A sanare la querelle tra i due litiganti, ci ha pensato quindi il Tar dell’Umbria, che ha sospeso gli effetti del verbale dello scorso 29 agosto con il quale venivano attribuiti all’ente provinciale qualcosa come 45 Km di rete stradale, comprensivi non solo della vecchia Val di Chienti da Colle San Lorenzo al confine marchigiano, ma anche il tratto umbro da Valfabbrica a Casa Castalda ricadenti nell’altro ‘lato’ del progetto Quadrilatero.

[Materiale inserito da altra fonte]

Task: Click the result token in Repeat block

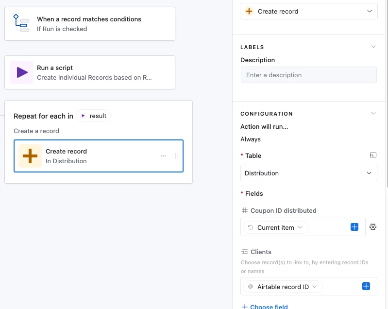Action: click(x=94, y=116)
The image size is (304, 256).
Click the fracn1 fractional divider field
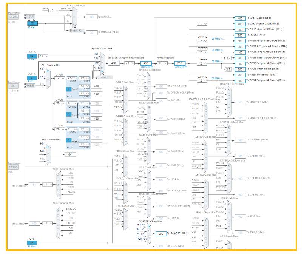[x=68, y=89]
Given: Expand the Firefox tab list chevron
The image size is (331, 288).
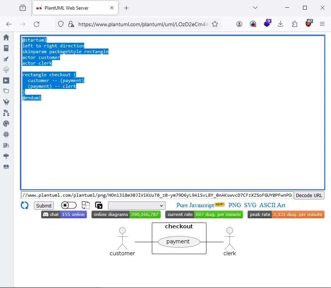Looking at the screenshot, I should tap(255, 8).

La comunicazione è giunta in Provincia ieri mattina, con il Tar dell’Umbria a sottolineare che ‘non sembrano rinvenirsi i presupposti di legge affinché le si consideri variante, poiché le due strade in oggetto di fatto sono nuove realizzazioni. Ciò comporterebbe un’assunzione di responsabilità per la gestione delle strade, con conseguente notevole aggravio del già precario equilibrio di bilancio della Provincia di Perugia’.

Ad esprimere soddisfazione, il sindaco di Foligno nonchè Presidente della Provincia di Perugia, Nando Mismetti: “La gestione di questi ulteriori 45 chilometri sarebbe stato un ulteriore carico per le nostre finanze in quanto si tratta di vie di comunicazione impegnative sia sotto il profilo del traffico veicolare, ma anche della loro ubicazione sull’Appennino. Proprio in questi giorni siamo intervenuti prontamente e responsabilmente con mezzi spargisale e sgombraneve nei tratti interessati da gelate e nevicate. La Provincia non è mai venuta meno agli impegni”.

Sulla vicenda interviene anche Alessio Fiacco, portavoce del Comitato Val Menotre: “Con la Provincia di Perugia potevamo avere un rapporto più diretto anche se si poteva contare su risorse irrisorie, ora che tutto resta all’Anas si presuppone che siano più risorse anche come uomini e mezzi, ma sarà più problematico trovare un rapporto diretto. Vogliamo sperare – incalza Fiacco – che all’isolamento dovuto all’ancora mancata realizzazione dello Svincolo di Scopoli, non si aggiunga l’isolamento legato ai fattori meteo. In questo caso subiremmo oltre al danno anche una ulteriore beffa, e non abbiamo intenzione di subire tacendo”.